**提示された文章**
****************
ずっと病んでたけど、電力系統、気象学、天文学、Pythonなど色々な分野を学べたし、電験三種を取ることもできた。

 

散々な目に遭って、セルフコンパッションも意識できるようになってきた。きっと色々と得るものはあった、そう思いたい。

学問で最も時間を掛けたのがアインシュタインの一般相対性理論で、6年ぐらいかけて電磁気学や大学数学と並行してアインシュタイン方程式を導いた。

一般相対論の理解はやりたいことリストに掲げていた項目の一つだったし、今年最後なのでまとめをざっくり書く。(史実のアレンジあり)


相対性理論は特殊相対性理論と一般相対性理論の2つがあり、歴史的には特殊相対論が先に発表された。実際少なくとも数学的には一般相対論よりずっと簡単で、中学レベルの数学知識があれば一通り理解できる。

特殊相対論は等速直線運動を扱い、一般相対性理論は重力を扱う。この言葉も初学者をかなり混乱させるのだが、最終目標をアインシュタイン方程式一つに絞るなら別にいいかも知れない。私が6年も費やしたのはこの辺の事情(特殊相対論では慣性系内であれば加速を扱えるという事)が一因だったが、これについては以降触れない。


■特殊相対論について

相対性理論は「自分と相手」に関する理論である。自分から見て相手がどう見えるか、相手から見て自分がどう見えるかという話に注目する。話に出てくるのは自分と相手だけで、第三者の視点は出てこない。

自分と相手とで視点を変える事を「座標変換」という。これだけならガリレオ・ガリレイが提唱したガリレイの相対性原理でしかないが、アインシュタインの相対論に登場する座標変換は数学的に非常に綺麗な形をしている。先に導いたのは当時物理学の大学者として君臨していたH・ローレンツで、その名を冠してローレンツ変換という。

x'=γ(  x - βw)
w'=γ(-βx +  w)

ガリレオの座標変換ではこんな綺麗な形にはならない。数学的に整っている方が宇宙の真理に近いと考えられる。これは光のスピードが誰から見ても一定値になるという世にも奇妙な実験結果(マイケルソン・モーレーの実験)を原理として得られたもので、式の左辺と右辺を見れば、空間座標xと時刻wが混ざり合っているのが一目瞭然。

それでなくても、光の速さという誰から見ても一定という量があるのであれば、相手の時間が遅れる事は「列車」を使った思考実験からいえるし、地面に設けたスタートラインを使って走る列車の長さを測る事を考えて、地面を基準にして列車の時刻が遅れるのであれば、相対速度に列車の経過時間をかける事で列車の「長さ」も縮む事がいえる(=ローレンツ収縮)。
****************
(データセットからの記録)

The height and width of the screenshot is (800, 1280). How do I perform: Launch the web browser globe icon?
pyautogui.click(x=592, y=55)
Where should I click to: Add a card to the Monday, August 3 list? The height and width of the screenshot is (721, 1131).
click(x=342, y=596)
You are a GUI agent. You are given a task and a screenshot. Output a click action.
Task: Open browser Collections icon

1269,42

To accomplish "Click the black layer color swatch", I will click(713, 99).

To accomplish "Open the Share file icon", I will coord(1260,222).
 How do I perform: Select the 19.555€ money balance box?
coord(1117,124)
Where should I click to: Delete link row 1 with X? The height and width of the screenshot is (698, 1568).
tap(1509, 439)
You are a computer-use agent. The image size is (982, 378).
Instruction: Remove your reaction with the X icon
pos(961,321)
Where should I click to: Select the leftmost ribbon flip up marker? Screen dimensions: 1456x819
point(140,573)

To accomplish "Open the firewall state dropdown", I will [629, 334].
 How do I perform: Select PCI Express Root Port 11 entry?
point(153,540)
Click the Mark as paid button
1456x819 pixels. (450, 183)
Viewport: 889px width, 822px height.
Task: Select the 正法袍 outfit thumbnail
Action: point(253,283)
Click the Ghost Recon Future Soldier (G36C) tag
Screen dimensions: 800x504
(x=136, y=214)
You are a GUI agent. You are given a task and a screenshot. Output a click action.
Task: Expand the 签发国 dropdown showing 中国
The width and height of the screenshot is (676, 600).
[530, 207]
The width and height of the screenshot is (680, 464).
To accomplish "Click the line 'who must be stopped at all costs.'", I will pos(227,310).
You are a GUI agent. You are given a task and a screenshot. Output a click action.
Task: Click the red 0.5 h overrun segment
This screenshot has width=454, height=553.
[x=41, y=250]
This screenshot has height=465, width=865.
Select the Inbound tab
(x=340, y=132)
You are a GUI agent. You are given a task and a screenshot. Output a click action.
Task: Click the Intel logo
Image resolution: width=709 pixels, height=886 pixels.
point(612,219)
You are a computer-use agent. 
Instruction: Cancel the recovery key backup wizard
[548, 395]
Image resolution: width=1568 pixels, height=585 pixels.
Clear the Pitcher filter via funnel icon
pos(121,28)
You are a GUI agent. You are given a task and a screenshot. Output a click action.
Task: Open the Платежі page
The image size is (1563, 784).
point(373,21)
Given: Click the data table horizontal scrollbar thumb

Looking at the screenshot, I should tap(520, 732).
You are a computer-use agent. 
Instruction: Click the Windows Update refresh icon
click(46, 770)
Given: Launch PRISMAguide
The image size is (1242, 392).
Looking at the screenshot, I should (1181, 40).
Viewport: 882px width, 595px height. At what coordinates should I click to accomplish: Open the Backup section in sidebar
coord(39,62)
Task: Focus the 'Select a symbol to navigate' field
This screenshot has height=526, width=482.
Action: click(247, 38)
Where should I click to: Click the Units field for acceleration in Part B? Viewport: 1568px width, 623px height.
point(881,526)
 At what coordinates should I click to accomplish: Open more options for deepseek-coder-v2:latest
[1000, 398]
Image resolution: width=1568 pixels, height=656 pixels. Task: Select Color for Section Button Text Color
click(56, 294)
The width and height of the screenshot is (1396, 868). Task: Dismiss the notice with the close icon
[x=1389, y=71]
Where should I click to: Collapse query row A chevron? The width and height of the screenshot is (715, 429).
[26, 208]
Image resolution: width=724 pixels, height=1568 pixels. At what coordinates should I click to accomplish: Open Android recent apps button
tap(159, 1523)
****************
**作業指示**
A – 相対性理論についての文章によると、ローレンツ変換を先に導いたのは誰ですか。
B – 記録の冒頭から「tap(1509, 439)」を含む行までを、両端の行も含めて、依頼文ごと書き直してください。回答に出てくる座標の数値はすべて1.6倍して整数に丸め（0.5は切り上げ）、この範囲の行だけを示してください。

**回答一覧**
A – H・ローレンツです。

B –
The height and width of the screenshot is (800, 1280). How do I perform: Launch the web browser globe icon?
pyautogui.click(x=947, y=88)
Where should I click to: Add a card to the Monday, August 3 list? The height and width of the screenshot is (721, 1131).
click(x=547, y=954)
You are a GUI agent. You are given a task and a screenshot. Output a click action.
Task: Open browser Collections icon

2030,67

To accomplish "Click the black layer color swatch", I will click(1141, 158).

To accomplish "Open the Share file icon", I will coord(2016,355).
 How do I perform: Select the 19.555€ money balance box?
coord(1787,198)
Where should I click to: Delete link row 1 with X? The height and width of the screenshot is (698, 1568).
tap(2414, 702)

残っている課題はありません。